Gas holes appear as dark circular images, isolated or in clusters. Gas holes are caused by gas trap in molten metal. Suppose the molten metal solidifies in the casting before all gases escape, it results in gas entrapment producing gas holes.
These appear as an overall mottled appearance in aluminum alloy castings, and dark streaks or a spongy appearance in magnesium alloys. These are very fine cavities, usually around the grain boundaries. This defect occurs in casting when overall metal shrinkage is more than the normally expected shrinkage factor. The defect is due to improper feeding of the molten metal and occurs when the pouring temperature is higher than the ideal temperature.
Shrinkage appears as dendrite, filamentary or jagged darkened areas. These are caused due to contraction of metal while the casting solidifies. This defect usually occurs when there is change in section thickness of the casting and non-uniformity of temperature at different thicknesses.
These occur as hot tears or cold cracks (also called stress cracks). Hot tears appear as rugged dark lines of variable width and numerous branches with no definite line of continuity. Hot tears occur during or immediately after solidification. Cold state cracks shows generally as a continuous single narrow, sharp dark line all over the length. Such cracks take place whereas internal stresses are found out by a thermal gradient.
Dross appears as a dark, round or irregularly shaped images due to slag filling up the void entrapped in castings. These may look lighter if the density of inclusion is more than the density of the parent material. Inclusions may be due to slag, sand or oxides.
Cold shut appears as a dark line of variable length with a definite, smooth outline. Cold shuts are formed when two streams of molten metal flowing from different directions fail to unite. The creation of a cold shut is due to slow pouring, interrupted pouring or pouring the molten metal at too low temperature.

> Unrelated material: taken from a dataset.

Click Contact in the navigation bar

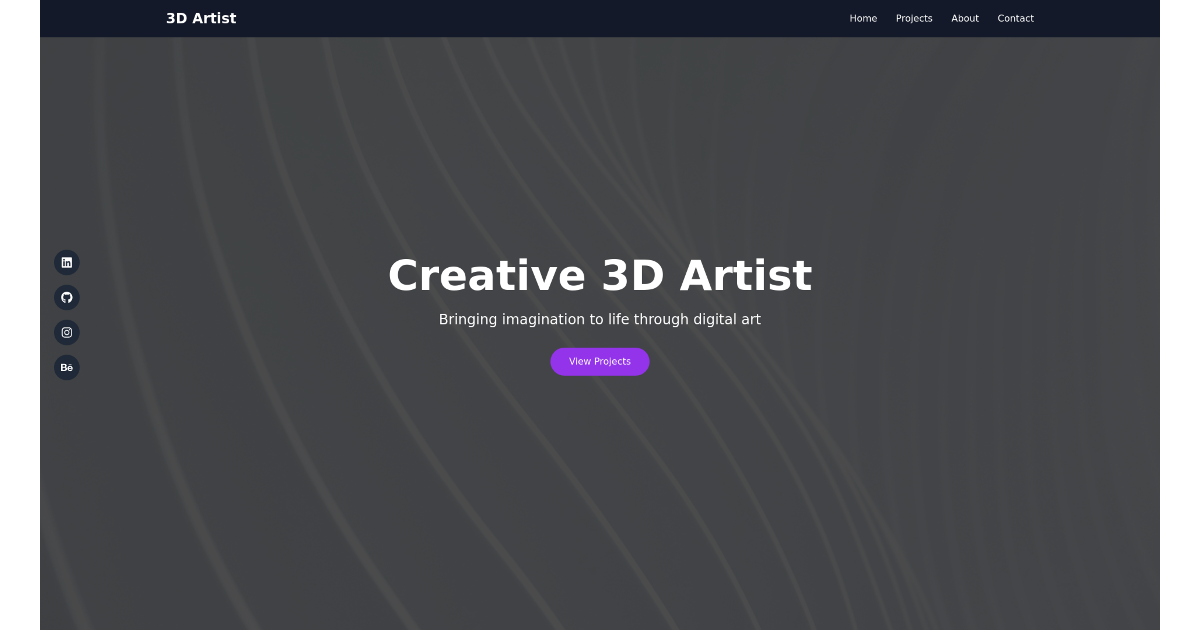tap(1015, 18)
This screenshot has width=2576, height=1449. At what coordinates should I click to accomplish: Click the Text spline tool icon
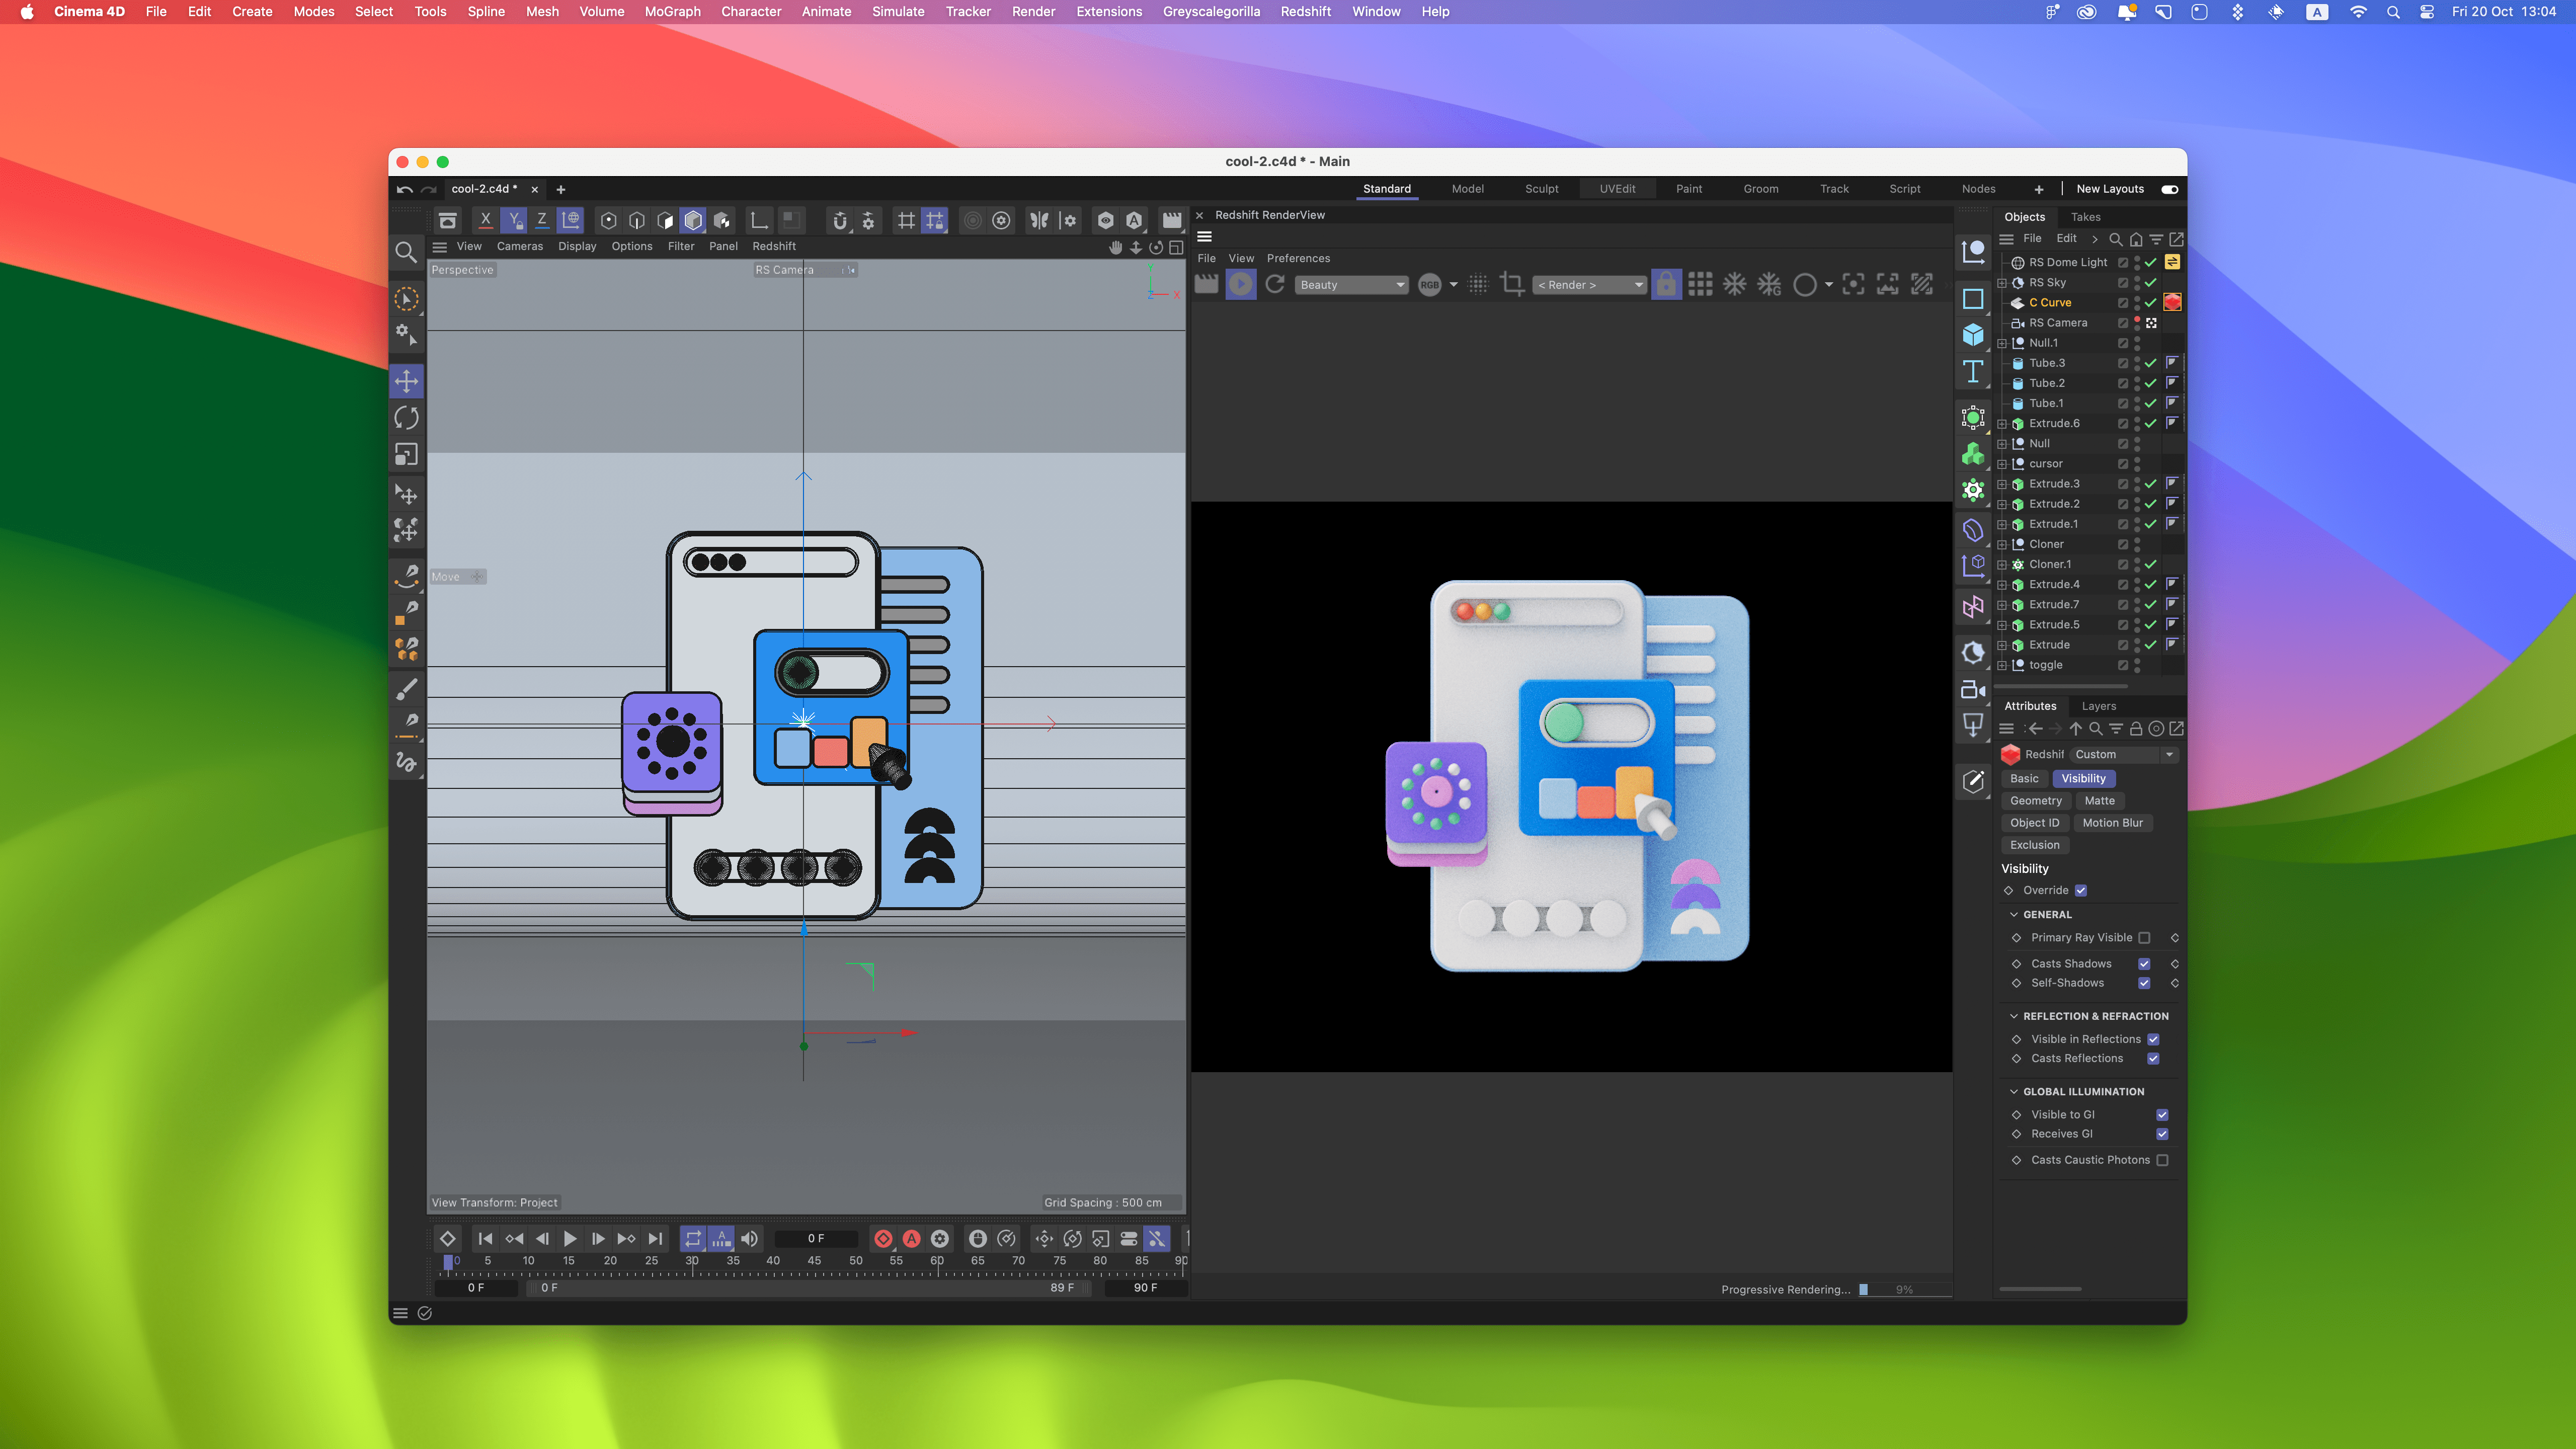pos(1972,372)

Segregation appears as lighter or darker patches on the radiograph depending on the density of segregated constituents of the alloy. During the melting and casting processes, certain constituents of the alloy may separate from the alloy. This local concentration of the constituents results in a difference in densities on the radiograph, provided the density of the segregated portion is different from the density of the casting alloy. It is possible to have local segregation, in which shrinkage or a hot tear are filled with segregate. The terms used for such indications are shrinkage segregation and sealed hot-tear, respectively.
Misruns seem as a major darkened space of variable dimensions with a distinct, smooth outline. Misruns are produced by failure of the molten metal to completely fill a section of casting leaving the region void. This could occur as a result of lack of fluidity or pouring at too low a temperature.
Diffraction mottling appears as a spurious image on the radiograph and isn’t a casting defect. This mottling effect appears as star shaped representation in case of austenitic steel or in aluminum alloys. This effect of visualization are caused by the diffraction of radiation by the crystals of the metal. The mottling appearance vanishes if the radiograph is taken at a slightly changed angle of incidence.
Diffused chaplets are small bars with end plates used for maintaining the portion of mould core. These chaplets normally ruse with the casting. If not fused, these appear on the radiograph as darks, smooth lines conforming to the shape of the chaplet. This is caused by pouring the metal at too low a temperature to fuse the chaplet.